Social Media, Free Speech, and Information Dissemination

01:24:00
Speaker
What are you trying to create in this life? Because there's a lot of the truth community that is cleverly designed to lead you into this division thing.
01:24:15
Speaker
It's us versus them. It's the Q community is right. The flat earthers are right. The, uh, you know, Jesus is coming back to save the world. Trump is going to save us all. Yeah. It's the Kali Yuga. You know, there's a, we're reaching a critical mass. There's going to be a mass extinction event, all this stuff. And none of that is true. The world goes on and on and on and on without human beings. Right.
01:24:45
Speaker
What the people at the top that orchestrated this stuff know is that
01:24:51
Speaker
Good people will very willingly do the work of a few evil men, right? So that's the thing that's used against us all the time. And most people are concerned with one thing themselves, but not in a healthy way, self-preservation. So that's the underlying motive for a lot of people to get into the truth community or conspiracy theories and things like that.

Recorded information:
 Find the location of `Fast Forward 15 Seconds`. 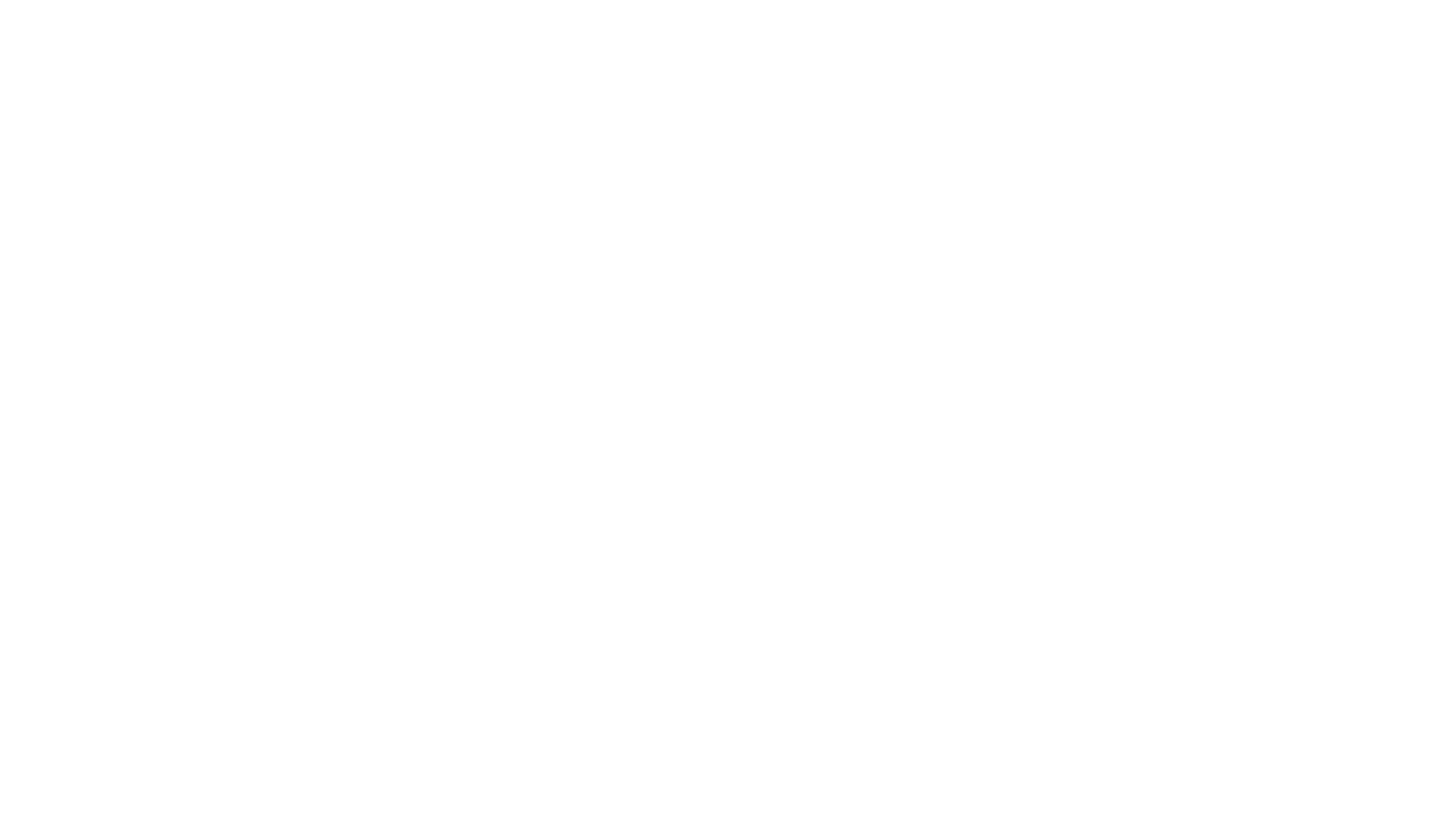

Task requirements: In the transcript on social media and free speech, what does the speaker say good people will very willingly do? The material on this page is separate from the transcript and has no connection to it.

Complete output: They will do the work of a few evil men.